One of the green uniformed men from the ambulance unrolled a bulky plastic bag along the length of Troy 's body. It was like a very long pencil case. One of them looked up at me selfconsciously as if he were doing something indecent. It was all very crude. They lifted him, holding him by the feet and the shoulders, and moved him the few inches across to the bag. The bag took some adjusting around him, the end of the cord around his neck had to be tucked inside and then the large zip was pulled shut. Now he could be carried out to the ambulance without members of the public being alarmed.
At that moment I heard voices outside and my parents came through the door. They had walked up without ringing. They looked around as if they had just woken up and weren't sure where they were or what was happening. They looked old. My father was in his suit. He must have driven from work and picked my mother up on the way. My mother looked down at the bag and that was one of the bad moments again. She had an expression of shock and disbelief at the grossness of it, the thereness of it. The detective introduced himself and then he and my father moved away and spoke in a murmur. I felt a sort of relief at that. I could be a child again. My dad would sort things out. I wouldn't have to make the calls, fill out the forms. My parents could do that.

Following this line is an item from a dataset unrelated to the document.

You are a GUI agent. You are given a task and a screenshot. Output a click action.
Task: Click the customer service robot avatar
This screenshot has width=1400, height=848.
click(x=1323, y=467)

My mother knelt down for a moment by the side of the bundle that had once been Troy. She put her hand very gently on the place where his forehead would be. I saw that her lips were moving, but I couldn't hear any words. She blinked several times, then stood up and came over to me. She didn't step over Troy 's body, but awkwardly edged her way around it, her eyes on it as if it were an abyss into which she might fall. She pulled a chair over to me and sat beside me, holding my hand, but not meeting my eye. When the ambulancemen picked up the awkward bundle lying on the floor, I looked over at my mother. She wasn't crying, but I could see her jaw flexing.
My father said goodbye to Detective Inspector Rob Pryor as if he had helped him change a tyre. I saw Pryor write something on a piece of paper and give it to my father, and they shook hands and then everybody left and we were alone. It felt mad. Was that it? The authorities had come and removed Troy, taken him somewhere, and now what were we meant to do? Didn't they want anything from us? Did we have any duties? I still hadn't said anything to my parents.